Section 6(3) of the 1998 Act says the term "public authority" includes a court or tribunal, and any person certain of whose functions are of a public nature, but does not include Parliament or the House of Lords in its judicial capacity. Section 6(5) says that in relation to a particular act or omission a person or body is not a public authority if the nature of the act or omission is private. The complex and incomplete definition creates difficulty. In deciphering it our courts are likely to rely on the jurisprudence at Strasbourg, where the term "public authority" is commonly used.

 

The main difficulty over "public authority" arises because at Strasbourg an application under the Convention can only be brought against one of the High Contracting Parties whereas this is not so under the 1998 Act, which is intended to apply to a wider range of defendants. An official notice of the European Commission of Human Rights dated 5 January 1998, issued for the guidance of Strasbourg applicants, says: "You can only complain . . . about matters which are the responsibility of a public authority (legislature, administration, courts of law, etc) of [the state in question]. The Commission cannot deal with complaints against private individuals or private organisations."

 

Here "private" is contrasted with a meaning of "public" which regards it as meaning belonging to the state. So a British company which we would regard as "public" may not be able to be taken to Strasbourg under the Convention because it is not regarded as a manifestation or emanation of the British state. The 1998 Act fails to reproduce this restriction so in it "public authority" has a much wider, though uncertain, meaning. It has even been suggested that it includes an NHS medical practice, but on questions of this kind we shall not know the answers for certain until our courts have pronounced on the Act.

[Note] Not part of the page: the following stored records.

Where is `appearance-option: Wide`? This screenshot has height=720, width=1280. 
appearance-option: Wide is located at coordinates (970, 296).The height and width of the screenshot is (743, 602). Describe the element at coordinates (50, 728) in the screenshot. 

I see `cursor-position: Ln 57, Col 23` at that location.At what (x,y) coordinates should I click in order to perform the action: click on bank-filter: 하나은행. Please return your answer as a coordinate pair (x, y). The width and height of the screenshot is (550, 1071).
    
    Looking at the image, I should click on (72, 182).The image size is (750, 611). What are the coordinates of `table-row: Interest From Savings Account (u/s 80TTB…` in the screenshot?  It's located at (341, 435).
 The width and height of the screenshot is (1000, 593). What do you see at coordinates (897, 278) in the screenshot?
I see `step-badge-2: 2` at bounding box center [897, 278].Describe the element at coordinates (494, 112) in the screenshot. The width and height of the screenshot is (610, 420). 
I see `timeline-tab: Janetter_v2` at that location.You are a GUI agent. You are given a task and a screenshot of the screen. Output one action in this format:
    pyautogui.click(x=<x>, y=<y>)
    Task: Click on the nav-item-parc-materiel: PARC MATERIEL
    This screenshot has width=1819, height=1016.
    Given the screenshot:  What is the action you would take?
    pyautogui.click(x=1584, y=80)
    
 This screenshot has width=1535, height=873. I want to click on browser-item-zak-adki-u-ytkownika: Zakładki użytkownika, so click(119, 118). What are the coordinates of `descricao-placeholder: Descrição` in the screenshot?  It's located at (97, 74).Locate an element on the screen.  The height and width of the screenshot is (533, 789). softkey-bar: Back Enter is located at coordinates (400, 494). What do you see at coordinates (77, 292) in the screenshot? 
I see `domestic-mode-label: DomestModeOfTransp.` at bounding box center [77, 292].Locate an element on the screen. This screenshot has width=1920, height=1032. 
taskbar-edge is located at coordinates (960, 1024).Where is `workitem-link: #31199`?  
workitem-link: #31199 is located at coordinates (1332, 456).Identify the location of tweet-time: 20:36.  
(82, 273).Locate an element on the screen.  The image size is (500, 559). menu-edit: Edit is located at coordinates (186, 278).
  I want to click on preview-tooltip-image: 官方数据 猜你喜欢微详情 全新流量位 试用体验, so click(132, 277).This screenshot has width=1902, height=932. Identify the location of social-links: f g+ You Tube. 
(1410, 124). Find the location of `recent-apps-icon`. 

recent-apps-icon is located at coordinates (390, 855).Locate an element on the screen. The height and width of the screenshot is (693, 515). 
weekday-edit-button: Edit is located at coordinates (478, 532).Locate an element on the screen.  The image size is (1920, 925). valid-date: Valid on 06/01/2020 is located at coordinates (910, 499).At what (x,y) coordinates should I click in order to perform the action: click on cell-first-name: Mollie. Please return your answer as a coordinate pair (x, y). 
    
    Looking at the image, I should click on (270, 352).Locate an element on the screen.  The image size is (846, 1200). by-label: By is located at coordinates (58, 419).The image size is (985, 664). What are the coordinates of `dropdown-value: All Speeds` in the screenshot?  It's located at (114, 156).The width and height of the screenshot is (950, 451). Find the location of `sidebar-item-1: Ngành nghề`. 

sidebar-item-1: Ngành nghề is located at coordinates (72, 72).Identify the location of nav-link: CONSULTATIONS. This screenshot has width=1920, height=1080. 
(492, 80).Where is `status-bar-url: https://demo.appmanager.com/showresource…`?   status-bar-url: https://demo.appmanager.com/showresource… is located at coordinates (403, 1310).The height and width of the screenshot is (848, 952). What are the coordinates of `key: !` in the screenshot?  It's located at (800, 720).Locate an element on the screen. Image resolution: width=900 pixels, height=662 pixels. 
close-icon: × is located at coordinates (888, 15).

The effect of section 22(4)

 

Section 22(4) says that section 7(1)(b) "applies to proceedings brought by or at the instigation of a public authority whenever the act in question took place", but otherwise does not apply to an act taking place before the coming into force of section 7. Section 22(3) says that section 7 shall come force on an appointed day (not likely to arrive until 2000 or 2001). I would summarise the effect of section 22(4) as follows.

 

It applies, in legal proceedings brought by or at the instigation of a public authority, to a relevant act or omission by the public authority which was incompatible with a Convention right and took place before the coming into force of section 7. The effect of section 22(4) is that, in relation to the act or omission, a party to the proceedings can rely on the Convention right concerned even though breach of the right took place before the coming into force of section 7.